DOCUMENT SEGMENT:
/---
Chinese retail figures exceed expectations
China’s factory output and retail sales exceeded forecasts and inflation unexpectedly cooled to the slowest pace in 33 months, signalling the government is boosting growth without driving a rebound in prices.
Industrial production rose 9.6 per cent in October from a year earlier, the National Bureau of Statistics said today in Beijing. That exceeded the 9.4 per cent median estimate of analysts surveyed by Bloomberg News. Retail sales growth of 14.5 per cent picked up from September’s 14.2 per cent. The consumer-price index increased 1.7 per cent.
Today’s reports may offer some comfort to China’s leaders who are meeting in Beijing this week for a once-a-decade power transition and pledged yesterday to double per-capita income in the 10 years through 2020. The pause in monetary easing since July may persist as data increasingly show the economy recovering from a seven-quarter slowdown.
“The key question for investors is whether China’s economic growth has truly bottomed and is recovering,” and the “answer is firmly yes,” said Lu Ting, chief Greater China economist at Bank of America Corp. in Hong Kong.
\---
TASK INSTRUCTIONS:
[A] Reproduce the article on Chinese retail figures word for word, between "Industrial production rose" and "1.7 per cent.", inclusive.
[B] According to the article on Chinese retail figures, how much did industrial production rise in October from a year earlier?
[C] List every percentage figure given in the article on Chinese retail figures.

INFORMATION SUPPLIED:
/---
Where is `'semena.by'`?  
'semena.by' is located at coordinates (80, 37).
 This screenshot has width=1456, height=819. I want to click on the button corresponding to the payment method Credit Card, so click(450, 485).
\---
ANSWERS TO THE TASKS:
[A]
Industrial production rose 9.6 per cent in October from a year earlier, the National Bureau of Statistics said today in Beijing. That exceeded the 9.4 per cent median estimate of analysts surveyed by Bloomberg News. Retail sales growth of 14.5 per cent picked up from September’s 14.2 per cent. The consumer-price index increased 1.7 per cent.

[B] 9.6 percent

[C]
9.6 percent
9.4 percent
14.5 percent
14.2 percent
1.7 percent